Lenard et al., 2015 - Endothelial Cell Self-fusion during Vascular Pruning. PLoS Biology   13(4):e1002126 Full text @ PLoS Biol.

Fig. 1

SIV development and maturation

(A-D) A model representing four phases of SIV plexus development in the zebrafish embryo between ~36 and 84 hpf. The SIV plexus is blue, and the dorsal aorta (DA), posterior cardinal vein (PCV), and intersegmental vessels are marked in grey. Single endothelial cells sprout ventrally and separate from the PCV (A) to form a primary SIV branch (B). Angiogenic sprouts grow out of the primary SIV and fuse to each other, forming a reticular plexus with multiple cross branches (C, red) and vascular loops (C, green); simultaneously, the plexus grows and moves ventrally. Eventually, the cross branches (and hence the loops) are removed, and the plexus simplifies, forming a set of parallel vertical branches draining into a large ventral SIV branch (D). (A′-E′) Stills from a SPIM time-lapse movie representing five phases of SIV development corresponding to models in A. (A′′-E′′) Stills from a SPIM time-lapse movie representing SIV development in a silent heart morphant embryo corresponding to models in A. In this case, the SIV keeps its reticular structure because of impaired pruning. (F) A graph comparing the SIV vascular loop formation and remodeling in a wild-type (grey) and silent heart embryo (orange), based on SPIM time-lapse experiments between 36 and 84 hpf. From the left, showing the number of cross branches pruned during remodeling phase, the number of cross branches/loops closed via collateral fusion, the number of cross branches/loops remaining until the end of the movie, and the sum of all loops observed throughout the movie.
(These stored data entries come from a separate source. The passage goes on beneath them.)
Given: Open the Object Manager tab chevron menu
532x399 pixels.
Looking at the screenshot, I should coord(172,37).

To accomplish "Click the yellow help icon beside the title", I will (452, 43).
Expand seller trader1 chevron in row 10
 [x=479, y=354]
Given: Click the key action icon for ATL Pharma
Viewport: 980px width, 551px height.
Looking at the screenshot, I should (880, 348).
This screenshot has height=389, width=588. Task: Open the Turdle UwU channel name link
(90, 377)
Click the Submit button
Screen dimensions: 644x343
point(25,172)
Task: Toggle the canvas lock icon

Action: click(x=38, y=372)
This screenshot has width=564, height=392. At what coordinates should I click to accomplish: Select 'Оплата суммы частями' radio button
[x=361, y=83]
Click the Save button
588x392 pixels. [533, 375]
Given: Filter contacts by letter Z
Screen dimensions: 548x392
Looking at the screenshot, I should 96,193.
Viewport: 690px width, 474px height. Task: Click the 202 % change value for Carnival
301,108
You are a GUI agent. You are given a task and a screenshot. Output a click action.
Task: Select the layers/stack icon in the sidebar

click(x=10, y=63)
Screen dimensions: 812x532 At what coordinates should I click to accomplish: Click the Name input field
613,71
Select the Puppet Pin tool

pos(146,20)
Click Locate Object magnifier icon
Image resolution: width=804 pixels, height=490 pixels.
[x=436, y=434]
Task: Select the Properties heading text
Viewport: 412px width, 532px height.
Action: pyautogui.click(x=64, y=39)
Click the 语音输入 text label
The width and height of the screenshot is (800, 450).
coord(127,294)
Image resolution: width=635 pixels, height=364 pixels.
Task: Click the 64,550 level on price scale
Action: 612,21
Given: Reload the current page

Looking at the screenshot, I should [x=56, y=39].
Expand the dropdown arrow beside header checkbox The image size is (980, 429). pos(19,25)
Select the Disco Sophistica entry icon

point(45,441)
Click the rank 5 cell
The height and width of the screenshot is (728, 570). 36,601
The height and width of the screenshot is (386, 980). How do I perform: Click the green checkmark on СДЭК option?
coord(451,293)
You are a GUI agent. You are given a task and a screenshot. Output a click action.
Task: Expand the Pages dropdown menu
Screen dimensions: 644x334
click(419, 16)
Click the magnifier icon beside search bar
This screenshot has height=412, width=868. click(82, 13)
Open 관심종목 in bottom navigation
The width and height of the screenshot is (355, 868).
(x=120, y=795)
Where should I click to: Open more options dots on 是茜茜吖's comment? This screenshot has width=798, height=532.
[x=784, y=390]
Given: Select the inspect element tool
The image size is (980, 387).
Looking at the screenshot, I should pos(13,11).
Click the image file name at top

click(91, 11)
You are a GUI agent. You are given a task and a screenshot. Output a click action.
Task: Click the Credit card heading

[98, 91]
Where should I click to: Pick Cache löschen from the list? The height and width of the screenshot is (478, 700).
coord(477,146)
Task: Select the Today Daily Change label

The values are average numbers per SIV plexus with standard deviation (n = 19 for wild type [WT] and n = 9 for silent heart [SIH]). *** p < 0.001. (G) A graph showing the percentage contribution of pruned (grey), closed by collateral fusion (orange), and remaining (blue) vascular loops to all events observed in WT versus silent heart embryos. See also S1 and S2 Figs, S4 Movies, S1 Data.

Fig. 3

Cell rearrangements during pruning of type I and II.

Stills from time-lapse movies illustrating cell rearrangements in type I pruning with lumen collapse before cell rearrangements (A) and type II pruning with cell rearrangements before lumen collapse (B) in transgenic embryos Tg(fliep:GFF)ubs3,(UAS:mRFP),(5xUAS:cdh5-EGFP)ubs12. Cell–cell junctions are green (VE-cad-EGFP), and cell cytoplasm is red. Black-and-white pictures show respective channels alone. Key steps of pruning are shown. Green arrows mark multicellular contacts (cell–cell junction length), white arrows mark transcellular lumen, and grey dotted lines mark unicellular fragments without lumen. Asterisks mark nuclei of cells contributing to the branch. (A) Pruning type I. A small, lumenized branch is made of two cells connected by two parallel lines of junctions (1). Lumen collapses when the branch is still multicellular (2–3); after lumen collapse, cells move away from each other, and cell–cell contact surface shrinks, generating a nonlumenized, ajunctional segment (4). Eventually, only the last bridging cell remains (5, grey arrow) prior to final detachment (not shown). See also S8 and S9 Movies and S3 Fig. (B) Pruning type II. Cellular architecture of a multicellular branch (1) is simplified to a branch made mainly by two cells connected by parallel lines of junctions (2). Further cell rearrangements lead to the formation of a partially unicellular tube (3). The lumen eventually collapses (4), and the cell body migrates towards the left-side major branch (5) until only a last, narrow cell extension connects two major branches (6). See also S10 Movie. (C) A graph representing percentage of pruning type I (dark blue) and II (light blue) in all pruning events analyzed in transgenic embryos of Tg(fliep:GFF)ubs3,(UAS:mRFP),(5xUAS:cdh5-EGFP)ubs12 and TgBAC(kdrl:mKate-CAAX)ubs16, respectively. Scale bar: 10 µm.

Fig. S1

SIV outgrowth involves single cell assembly and angiogenic sprout fusion.

Stills of time-lapse movies showing outgrowth of the SIVs between ~36 and ~60 hpf in transgenic embryos: Tg(fli1a:EGFP) in A and Tg(fliep:GFF)ubs3,(UAS:mRFP), (5xUAS:cdh5-EGFP)ubs12 in B and C. (A) SIV emerges from the PCV at ~36 hpf (1–2). Single cells sprout ventrally from the PCV (2–3, arrows). The cells that contact each other (4, arrows) often lose contact with the PCV. A single, nonlumenized primary SIV forms and produces ventral angiogenic sprouts (5, arrows) and eventually lumenizes (6). PCV, posterior cardinal vein; DA, dorsal aorta; CCV, common cardinal vein; ISV, intersegmental vessel; DLAV, dorsal longitudinal anastomotic vessel. See also S3 Movie. (B) Multiple angiogenic sprouts originating from the primary SIV connect to each other (arrows) before (1–3) and after (4–6) lumen inflation, forming a net of vascular loops. (C) Close-up of SIV sprout fusion including the VE-cad-EGFP channel, showing new contact formation (2, arrow marks a spot of junctions), contact expansion (3, a ring of junctions), and transformation of the new branch into a multicellular tube (lines of junctions in 4). See also S4 Movie. Scale bars: 50 µm (A and B) and 10 µm (C).

Fig. S2

Closing of a vascular loop by collateral vessel fusion.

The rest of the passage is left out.